NPR logo Our National Archives: Updating NPR's Archive Architecture


Our National Archives: Updating NPR's Archive Architecture

One of the great aspects of is our deep archive of free content. For example, you can browse our News topic archives back through 2004. (We have stories back through the mid 1990's, but the older stories are not classified into topics.) In the new site, we made a subtle but important change in how you can navigate these archives.

Previously, our archives used what might be called "search results" style navigation:


The first page of the archive displayed the next most recent 15 stories (after those appearing on the topic home page), and there was a set of numbers at the top and bottom of the page from 1 to 10 that allowed you to navigate further back. The number 2 took you to the next page of older results (results 30-45), the number 3 took you to the third page (results 46-60) and so on. For deep archives with hundreds of stories, there were special arrows that would let you navigate to pages 11-20, 21-30, etc. of the archive. If you've used any search engine, you will be familiar with this style of results. However, for an archive like ours, the date the content appeared is very important. Suppose you were interested in Politics stories about the 2006 midterm elections. The search results style navigation makes it difficult to find the stories you are interested in. You had to either try to guess which page of results corresponds to 2006, or you had to move backwards one page at a time until you found the stories you wanted.

On the new site, we emphasize organization of the archives by date. All of the archive pages have a handy calendar in the right column that lets you jump to the time period of your choosing. From there you can still page around using the "New Stories" and "Older Stories" link if you don't know the exact date of the story you are looking for.

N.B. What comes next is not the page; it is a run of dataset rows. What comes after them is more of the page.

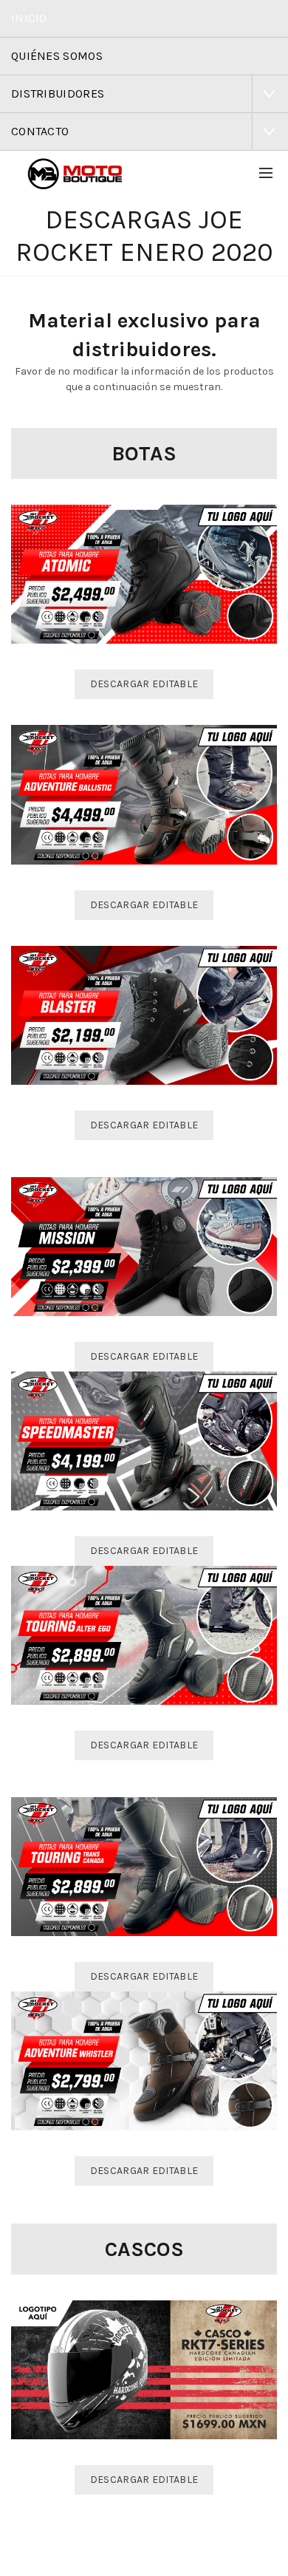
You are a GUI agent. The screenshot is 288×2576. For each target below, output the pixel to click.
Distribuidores (57, 93)
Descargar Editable (144, 684)
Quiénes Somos (57, 56)
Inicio (29, 18)
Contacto (40, 131)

A second advantage of date-based archives is that when you bookmark an archive page, it will have the same set of stories when you come back to it later. With the old search results style navigation, new stories were continually being added to the top of the archives, pushing everything before them deeper into the results pages. So with search results style navigation, when you came back to the bookmark a few days later, it contained a completely different set of stories.

Technical Design

Our old archive pages pulled results using complex queries against our main Oracle database. Each new type of archive required its own specialized query, which made the code harder to maintain. The new archive pages run directly off of the NPR API. The API is well-suited to finding lists of stories by dates and by topics and other criteria. The API uses a MySQL database with a schema that is optimized to do these sorts of queries, and the query remains the same whether you are looking at topic archives, column archives, reporter archives, or any other type of archive on our site. By using the API, we get the advantage of the optimized schema plus the data caching built into the API. In pre-release testing, we found that the new archive pages are about 80 percent faster than the old archive pages. Finally, since the API has the logic built into it, we don't have to maintain distinct code to manage the way the results are returned.